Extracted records
_ _ _

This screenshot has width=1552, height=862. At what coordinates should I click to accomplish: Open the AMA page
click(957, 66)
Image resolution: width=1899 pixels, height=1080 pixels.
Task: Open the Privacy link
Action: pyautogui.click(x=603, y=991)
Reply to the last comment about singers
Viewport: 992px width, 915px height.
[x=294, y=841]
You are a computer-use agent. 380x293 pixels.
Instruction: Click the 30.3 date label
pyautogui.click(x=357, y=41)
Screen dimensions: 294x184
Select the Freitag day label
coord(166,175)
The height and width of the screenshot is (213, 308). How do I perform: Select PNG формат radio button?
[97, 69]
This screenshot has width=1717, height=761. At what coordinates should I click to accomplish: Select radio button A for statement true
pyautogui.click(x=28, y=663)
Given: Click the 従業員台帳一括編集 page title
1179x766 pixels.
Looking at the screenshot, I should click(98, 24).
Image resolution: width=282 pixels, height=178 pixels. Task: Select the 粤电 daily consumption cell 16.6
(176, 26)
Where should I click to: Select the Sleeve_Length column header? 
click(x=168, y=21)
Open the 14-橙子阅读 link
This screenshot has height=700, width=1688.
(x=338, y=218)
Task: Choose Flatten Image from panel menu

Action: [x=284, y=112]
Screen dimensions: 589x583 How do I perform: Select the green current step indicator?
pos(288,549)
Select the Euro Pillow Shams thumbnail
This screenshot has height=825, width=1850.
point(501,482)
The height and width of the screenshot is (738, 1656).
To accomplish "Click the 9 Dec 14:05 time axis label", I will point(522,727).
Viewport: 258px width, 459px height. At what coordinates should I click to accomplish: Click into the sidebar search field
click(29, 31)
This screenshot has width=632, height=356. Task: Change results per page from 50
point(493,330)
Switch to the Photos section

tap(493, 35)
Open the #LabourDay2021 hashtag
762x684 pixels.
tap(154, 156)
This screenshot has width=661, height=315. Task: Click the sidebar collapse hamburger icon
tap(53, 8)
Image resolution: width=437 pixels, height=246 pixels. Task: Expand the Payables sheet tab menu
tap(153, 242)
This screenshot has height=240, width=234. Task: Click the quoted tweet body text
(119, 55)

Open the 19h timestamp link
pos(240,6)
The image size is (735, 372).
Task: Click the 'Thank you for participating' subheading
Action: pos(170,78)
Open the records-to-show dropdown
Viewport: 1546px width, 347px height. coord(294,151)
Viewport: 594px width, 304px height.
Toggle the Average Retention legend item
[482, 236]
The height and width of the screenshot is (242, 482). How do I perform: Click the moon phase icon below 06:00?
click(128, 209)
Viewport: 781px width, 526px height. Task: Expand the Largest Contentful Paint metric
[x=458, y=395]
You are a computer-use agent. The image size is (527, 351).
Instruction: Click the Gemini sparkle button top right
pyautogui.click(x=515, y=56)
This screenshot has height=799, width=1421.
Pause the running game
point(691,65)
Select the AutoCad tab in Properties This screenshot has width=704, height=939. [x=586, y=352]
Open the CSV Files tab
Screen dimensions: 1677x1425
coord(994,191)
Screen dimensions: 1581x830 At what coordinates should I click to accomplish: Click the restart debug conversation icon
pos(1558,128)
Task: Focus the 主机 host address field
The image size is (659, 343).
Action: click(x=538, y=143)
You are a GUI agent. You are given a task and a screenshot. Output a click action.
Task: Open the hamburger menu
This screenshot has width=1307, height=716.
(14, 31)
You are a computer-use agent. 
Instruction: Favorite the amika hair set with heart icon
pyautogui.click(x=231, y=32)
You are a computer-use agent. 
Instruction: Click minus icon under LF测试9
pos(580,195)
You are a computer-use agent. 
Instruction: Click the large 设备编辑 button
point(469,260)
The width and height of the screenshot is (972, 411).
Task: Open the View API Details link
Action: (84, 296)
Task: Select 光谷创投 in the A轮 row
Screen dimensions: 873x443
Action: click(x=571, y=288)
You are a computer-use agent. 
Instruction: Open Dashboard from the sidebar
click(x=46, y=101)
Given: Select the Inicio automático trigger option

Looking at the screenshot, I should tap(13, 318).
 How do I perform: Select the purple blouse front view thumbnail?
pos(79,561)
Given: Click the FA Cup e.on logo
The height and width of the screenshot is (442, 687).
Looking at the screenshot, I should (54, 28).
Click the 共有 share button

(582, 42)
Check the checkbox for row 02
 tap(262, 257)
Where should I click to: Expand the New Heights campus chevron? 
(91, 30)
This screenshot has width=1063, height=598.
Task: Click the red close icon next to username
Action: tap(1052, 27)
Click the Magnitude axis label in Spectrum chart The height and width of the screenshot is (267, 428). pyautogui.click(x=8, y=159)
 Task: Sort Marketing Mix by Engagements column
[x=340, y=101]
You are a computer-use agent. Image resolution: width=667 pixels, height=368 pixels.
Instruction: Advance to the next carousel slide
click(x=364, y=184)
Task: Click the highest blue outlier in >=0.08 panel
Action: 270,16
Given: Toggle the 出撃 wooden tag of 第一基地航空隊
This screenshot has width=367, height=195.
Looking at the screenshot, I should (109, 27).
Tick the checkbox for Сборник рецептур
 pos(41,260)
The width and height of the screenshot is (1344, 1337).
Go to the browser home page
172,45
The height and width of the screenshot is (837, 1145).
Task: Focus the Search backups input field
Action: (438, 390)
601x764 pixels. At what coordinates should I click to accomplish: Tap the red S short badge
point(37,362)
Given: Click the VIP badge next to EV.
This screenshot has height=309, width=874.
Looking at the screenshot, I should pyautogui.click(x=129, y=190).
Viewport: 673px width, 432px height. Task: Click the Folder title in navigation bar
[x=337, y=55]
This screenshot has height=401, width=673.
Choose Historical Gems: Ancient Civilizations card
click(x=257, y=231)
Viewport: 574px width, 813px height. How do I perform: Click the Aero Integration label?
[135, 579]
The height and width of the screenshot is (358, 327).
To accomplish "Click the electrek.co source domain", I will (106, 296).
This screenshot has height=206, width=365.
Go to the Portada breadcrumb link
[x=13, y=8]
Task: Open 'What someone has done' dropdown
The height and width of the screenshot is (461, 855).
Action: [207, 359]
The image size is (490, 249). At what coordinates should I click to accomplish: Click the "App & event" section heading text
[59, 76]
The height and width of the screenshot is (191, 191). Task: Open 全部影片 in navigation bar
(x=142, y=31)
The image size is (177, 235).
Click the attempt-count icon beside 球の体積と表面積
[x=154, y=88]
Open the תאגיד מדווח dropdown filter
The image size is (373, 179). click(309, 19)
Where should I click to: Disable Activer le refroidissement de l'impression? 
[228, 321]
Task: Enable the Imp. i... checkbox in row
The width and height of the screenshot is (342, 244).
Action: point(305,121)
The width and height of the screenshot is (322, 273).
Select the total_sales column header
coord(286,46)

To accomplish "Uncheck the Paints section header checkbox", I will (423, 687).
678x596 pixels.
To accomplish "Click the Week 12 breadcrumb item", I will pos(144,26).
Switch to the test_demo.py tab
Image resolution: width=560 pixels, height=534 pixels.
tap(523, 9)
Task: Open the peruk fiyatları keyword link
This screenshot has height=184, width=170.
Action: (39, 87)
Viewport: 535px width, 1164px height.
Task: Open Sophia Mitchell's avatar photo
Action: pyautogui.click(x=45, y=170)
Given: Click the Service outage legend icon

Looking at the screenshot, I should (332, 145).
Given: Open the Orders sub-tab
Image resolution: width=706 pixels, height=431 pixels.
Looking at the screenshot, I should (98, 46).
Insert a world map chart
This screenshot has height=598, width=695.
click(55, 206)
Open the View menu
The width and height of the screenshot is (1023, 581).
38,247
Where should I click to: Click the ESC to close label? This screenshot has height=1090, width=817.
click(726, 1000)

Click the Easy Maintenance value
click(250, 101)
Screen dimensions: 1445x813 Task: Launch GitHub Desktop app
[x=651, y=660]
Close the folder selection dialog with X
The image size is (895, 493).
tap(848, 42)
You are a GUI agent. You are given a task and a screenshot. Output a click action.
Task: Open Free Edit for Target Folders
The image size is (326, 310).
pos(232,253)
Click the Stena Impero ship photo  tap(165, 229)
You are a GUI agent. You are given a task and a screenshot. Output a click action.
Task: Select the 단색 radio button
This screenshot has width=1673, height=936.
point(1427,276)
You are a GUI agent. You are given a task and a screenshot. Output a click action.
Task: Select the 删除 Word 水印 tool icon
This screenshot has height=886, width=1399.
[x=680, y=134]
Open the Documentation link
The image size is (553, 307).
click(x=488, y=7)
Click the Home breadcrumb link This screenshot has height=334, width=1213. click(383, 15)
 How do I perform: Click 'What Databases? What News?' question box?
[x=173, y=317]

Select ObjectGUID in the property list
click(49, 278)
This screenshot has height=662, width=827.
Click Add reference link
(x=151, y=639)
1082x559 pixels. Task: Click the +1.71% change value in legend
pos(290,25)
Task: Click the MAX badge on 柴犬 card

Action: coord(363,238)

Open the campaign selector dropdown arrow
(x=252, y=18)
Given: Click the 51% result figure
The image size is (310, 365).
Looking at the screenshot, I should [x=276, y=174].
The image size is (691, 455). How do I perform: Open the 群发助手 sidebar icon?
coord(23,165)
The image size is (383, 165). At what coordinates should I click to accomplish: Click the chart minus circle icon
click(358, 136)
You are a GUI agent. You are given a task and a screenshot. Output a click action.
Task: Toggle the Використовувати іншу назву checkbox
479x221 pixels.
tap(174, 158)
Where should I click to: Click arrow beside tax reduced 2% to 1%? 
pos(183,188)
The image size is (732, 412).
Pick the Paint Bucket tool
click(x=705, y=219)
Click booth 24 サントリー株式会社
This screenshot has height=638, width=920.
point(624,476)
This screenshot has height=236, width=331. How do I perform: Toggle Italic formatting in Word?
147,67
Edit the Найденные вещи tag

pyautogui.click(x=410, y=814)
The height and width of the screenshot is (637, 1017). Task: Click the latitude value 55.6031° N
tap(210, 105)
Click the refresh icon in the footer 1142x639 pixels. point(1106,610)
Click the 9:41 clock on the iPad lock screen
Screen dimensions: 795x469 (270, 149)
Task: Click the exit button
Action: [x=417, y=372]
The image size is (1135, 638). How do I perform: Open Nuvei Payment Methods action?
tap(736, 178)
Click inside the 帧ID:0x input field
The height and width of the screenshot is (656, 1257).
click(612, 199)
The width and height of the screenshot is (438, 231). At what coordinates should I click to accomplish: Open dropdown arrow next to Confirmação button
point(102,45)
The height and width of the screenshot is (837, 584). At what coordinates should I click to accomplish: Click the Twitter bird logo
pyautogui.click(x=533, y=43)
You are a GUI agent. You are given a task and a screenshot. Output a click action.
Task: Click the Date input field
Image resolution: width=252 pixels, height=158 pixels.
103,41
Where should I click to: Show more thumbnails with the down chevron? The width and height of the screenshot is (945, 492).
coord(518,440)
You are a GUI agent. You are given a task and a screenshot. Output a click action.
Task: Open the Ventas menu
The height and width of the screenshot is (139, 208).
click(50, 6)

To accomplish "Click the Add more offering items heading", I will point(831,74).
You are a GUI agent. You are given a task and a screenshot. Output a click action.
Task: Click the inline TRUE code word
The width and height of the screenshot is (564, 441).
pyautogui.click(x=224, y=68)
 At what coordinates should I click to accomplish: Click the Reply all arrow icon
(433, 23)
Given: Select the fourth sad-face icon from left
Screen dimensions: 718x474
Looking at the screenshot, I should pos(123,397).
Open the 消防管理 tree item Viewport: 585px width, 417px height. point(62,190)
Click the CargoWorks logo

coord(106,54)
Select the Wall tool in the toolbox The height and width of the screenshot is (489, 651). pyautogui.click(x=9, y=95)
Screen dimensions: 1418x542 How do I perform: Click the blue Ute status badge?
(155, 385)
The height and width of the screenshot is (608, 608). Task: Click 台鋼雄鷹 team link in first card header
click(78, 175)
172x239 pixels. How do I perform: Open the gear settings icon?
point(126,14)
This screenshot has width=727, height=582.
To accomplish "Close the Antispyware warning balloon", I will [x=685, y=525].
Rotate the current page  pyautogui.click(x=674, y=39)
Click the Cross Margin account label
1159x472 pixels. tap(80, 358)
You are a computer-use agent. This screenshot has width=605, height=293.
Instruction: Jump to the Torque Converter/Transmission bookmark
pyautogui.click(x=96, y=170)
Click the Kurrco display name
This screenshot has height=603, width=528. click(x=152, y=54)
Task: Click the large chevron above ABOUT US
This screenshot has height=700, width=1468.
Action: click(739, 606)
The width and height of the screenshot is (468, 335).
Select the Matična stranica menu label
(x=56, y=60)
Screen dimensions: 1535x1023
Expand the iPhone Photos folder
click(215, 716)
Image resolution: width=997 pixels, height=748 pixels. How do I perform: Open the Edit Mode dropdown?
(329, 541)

_ _ _

Duplicate the lines of the data above, from the line containing "Image resolution: width=437" through the line containing "Action: click(x=538, y=143)", without altering them.

Image resolution: width=437 pixels, height=246 pixels. Task: Expand the Payables sheet tab menu
tap(153, 242)
This screenshot has height=240, width=234. Task: Click the quoted tweet body text
(119, 55)

Open the 19h timestamp link
pos(240,6)
The image size is (735, 372).
Task: Click the 'Thank you for participating' subheading
Action: pos(170,78)
Open the records-to-show dropdown
Viewport: 1546px width, 347px height. coord(294,151)
Viewport: 594px width, 304px height.
Toggle the Average Retention legend item
[482, 236]
The height and width of the screenshot is (242, 482). How do I perform: Click the moon phase icon below 06:00?
click(128, 209)
Viewport: 781px width, 526px height. Task: Expand the Largest Contentful Paint metric
[x=458, y=395]
You are a computer-use agent. The image size is (527, 351).
Instruction: Click the Gemini sparkle button top right
pyautogui.click(x=515, y=56)
This screenshot has height=799, width=1421.
Pause the running game
point(691,65)
Select the AutoCad tab in Properties This screenshot has width=704, height=939. [x=586, y=352]
Open the CSV Files tab
Screen dimensions: 1677x1425
coord(994,191)
Screen dimensions: 1581x830 At what coordinates should I click to accomplish: Click the restart debug conversation icon
pos(1558,128)
Task: Focus the 主机 host address field
The image size is (659, 343).
Action: click(x=538, y=143)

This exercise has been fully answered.